Task brief: Repeat the whole listing below with nothing added or dropped.
=====
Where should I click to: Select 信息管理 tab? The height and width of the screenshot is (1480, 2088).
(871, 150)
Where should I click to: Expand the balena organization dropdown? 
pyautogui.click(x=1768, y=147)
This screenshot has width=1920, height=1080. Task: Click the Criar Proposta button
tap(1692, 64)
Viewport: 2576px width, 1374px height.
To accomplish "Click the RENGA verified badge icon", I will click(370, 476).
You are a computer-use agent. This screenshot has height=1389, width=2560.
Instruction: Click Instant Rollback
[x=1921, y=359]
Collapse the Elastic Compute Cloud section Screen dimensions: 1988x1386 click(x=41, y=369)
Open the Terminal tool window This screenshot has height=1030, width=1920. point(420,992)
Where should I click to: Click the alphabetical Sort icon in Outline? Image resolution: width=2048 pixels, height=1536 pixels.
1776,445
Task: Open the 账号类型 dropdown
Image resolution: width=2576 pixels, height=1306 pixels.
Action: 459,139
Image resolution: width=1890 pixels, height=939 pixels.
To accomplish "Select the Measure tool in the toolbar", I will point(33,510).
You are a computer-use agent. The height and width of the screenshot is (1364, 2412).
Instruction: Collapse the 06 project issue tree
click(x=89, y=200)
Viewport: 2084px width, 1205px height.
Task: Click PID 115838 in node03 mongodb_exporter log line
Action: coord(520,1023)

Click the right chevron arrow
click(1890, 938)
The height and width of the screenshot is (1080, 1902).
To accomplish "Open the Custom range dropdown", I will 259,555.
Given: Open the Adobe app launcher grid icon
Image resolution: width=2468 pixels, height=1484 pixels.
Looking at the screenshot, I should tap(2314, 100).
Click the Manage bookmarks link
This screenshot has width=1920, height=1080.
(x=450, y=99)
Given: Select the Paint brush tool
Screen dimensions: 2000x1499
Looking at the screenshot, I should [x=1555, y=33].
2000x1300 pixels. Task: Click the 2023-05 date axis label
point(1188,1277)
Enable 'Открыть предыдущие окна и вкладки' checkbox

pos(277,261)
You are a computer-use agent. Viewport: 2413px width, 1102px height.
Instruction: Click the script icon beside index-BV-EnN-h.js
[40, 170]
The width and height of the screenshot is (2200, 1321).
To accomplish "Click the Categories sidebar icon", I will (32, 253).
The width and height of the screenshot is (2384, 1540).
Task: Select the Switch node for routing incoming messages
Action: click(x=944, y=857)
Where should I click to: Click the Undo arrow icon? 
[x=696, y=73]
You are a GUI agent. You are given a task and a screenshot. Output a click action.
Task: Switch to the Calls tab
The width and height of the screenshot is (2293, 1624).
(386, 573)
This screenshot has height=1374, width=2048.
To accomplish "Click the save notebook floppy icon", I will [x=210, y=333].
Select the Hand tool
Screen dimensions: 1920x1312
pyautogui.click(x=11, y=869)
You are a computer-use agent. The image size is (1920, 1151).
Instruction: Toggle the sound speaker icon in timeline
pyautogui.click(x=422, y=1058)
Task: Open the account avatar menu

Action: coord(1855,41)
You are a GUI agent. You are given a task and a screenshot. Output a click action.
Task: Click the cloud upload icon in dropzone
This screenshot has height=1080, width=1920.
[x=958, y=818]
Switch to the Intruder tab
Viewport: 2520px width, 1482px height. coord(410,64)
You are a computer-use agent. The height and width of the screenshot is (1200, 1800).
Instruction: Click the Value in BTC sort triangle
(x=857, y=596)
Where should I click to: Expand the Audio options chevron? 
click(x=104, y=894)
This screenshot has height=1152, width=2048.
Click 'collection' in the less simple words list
=====
Your solution:
Where should I click to: Select 信息管理 tab? The height and width of the screenshot is (1480, 2088).
(871, 150)
Where should I click to: Expand the balena organization dropdown? 
pyautogui.click(x=1768, y=147)
This screenshot has width=1920, height=1080. Task: Click the Criar Proposta button
tap(1692, 64)
Viewport: 2576px width, 1374px height.
To accomplish "Click the RENGA verified badge icon", I will click(370, 476).
You are a computer-use agent. This screenshot has height=1389, width=2560.
Instruction: Click Instant Rollback
[x=1921, y=359]
Collapse the Elastic Compute Cloud section Screen dimensions: 1988x1386 click(x=41, y=369)
Open the Terminal tool window This screenshot has height=1030, width=1920. point(420,992)
Where should I click to: Click the alphabetical Sort icon in Outline? Image resolution: width=2048 pixels, height=1536 pixels.
1776,445
Task: Open the 账号类型 dropdown
Image resolution: width=2576 pixels, height=1306 pixels.
Action: 459,139
Image resolution: width=1890 pixels, height=939 pixels.
To accomplish "Select the Measure tool in the toolbar", I will point(33,510).
You are a computer-use agent. The height and width of the screenshot is (1364, 2412).
Instruction: Collapse the 06 project issue tree
click(x=89, y=200)
Viewport: 2084px width, 1205px height.
Task: Click PID 115838 in node03 mongodb_exporter log line
Action: coord(520,1023)

Click the right chevron arrow
click(1890, 938)
The height and width of the screenshot is (1080, 1902).
To accomplish "Open the Custom range dropdown", I will 259,555.
Given: Open the Adobe app launcher grid icon
Image resolution: width=2468 pixels, height=1484 pixels.
Looking at the screenshot, I should tap(2314, 100).
Click the Manage bookmarks link
This screenshot has width=1920, height=1080.
(x=450, y=99)
Given: Select the Paint brush tool
Screen dimensions: 2000x1499
Looking at the screenshot, I should [x=1555, y=33].
2000x1300 pixels. Task: Click the 2023-05 date axis label
point(1188,1277)
Enable 'Открыть предыдущие окна и вкладки' checkbox

pos(277,261)
You are a computer-use agent. Viewport: 2413px width, 1102px height.
Instruction: Click the script icon beside index-BV-EnN-h.js
[40, 170]
The width and height of the screenshot is (2200, 1321).
To accomplish "Click the Categories sidebar icon", I will (32, 253).
The width and height of the screenshot is (2384, 1540).
Task: Select the Switch node for routing incoming messages
Action: click(x=944, y=857)
Where should I click to: Click the Undo arrow icon? 
[x=696, y=73]
You are a GUI agent. You are given a task and a screenshot. Output a click action.
Task: Switch to the Calls tab
The width and height of the screenshot is (2293, 1624).
(386, 573)
This screenshot has height=1374, width=2048.
To accomplish "Click the save notebook floppy icon", I will [x=210, y=333].
Select the Hand tool
Screen dimensions: 1920x1312
pyautogui.click(x=11, y=869)
You are a computer-use agent. The image size is (1920, 1151).
Instruction: Toggle the sound speaker icon in timeline
pyautogui.click(x=422, y=1058)
Task: Open the account avatar menu

Action: coord(1855,41)
You are a GUI agent. You are given a task and a screenshot. Output a click action.
Task: Click the cloud upload icon in dropzone
This screenshot has height=1080, width=1920.
[x=958, y=818]
Switch to the Intruder tab
Viewport: 2520px width, 1482px height. coord(410,64)
You are a computer-use agent. The height and width of the screenshot is (1200, 1800).
Instruction: Click the Value in BTC sort triangle
(x=857, y=596)
Where should I click to: Expand the Audio options chevron? 
click(x=104, y=894)
This screenshot has height=1152, width=2048.
Click 'collection' in the less simple words list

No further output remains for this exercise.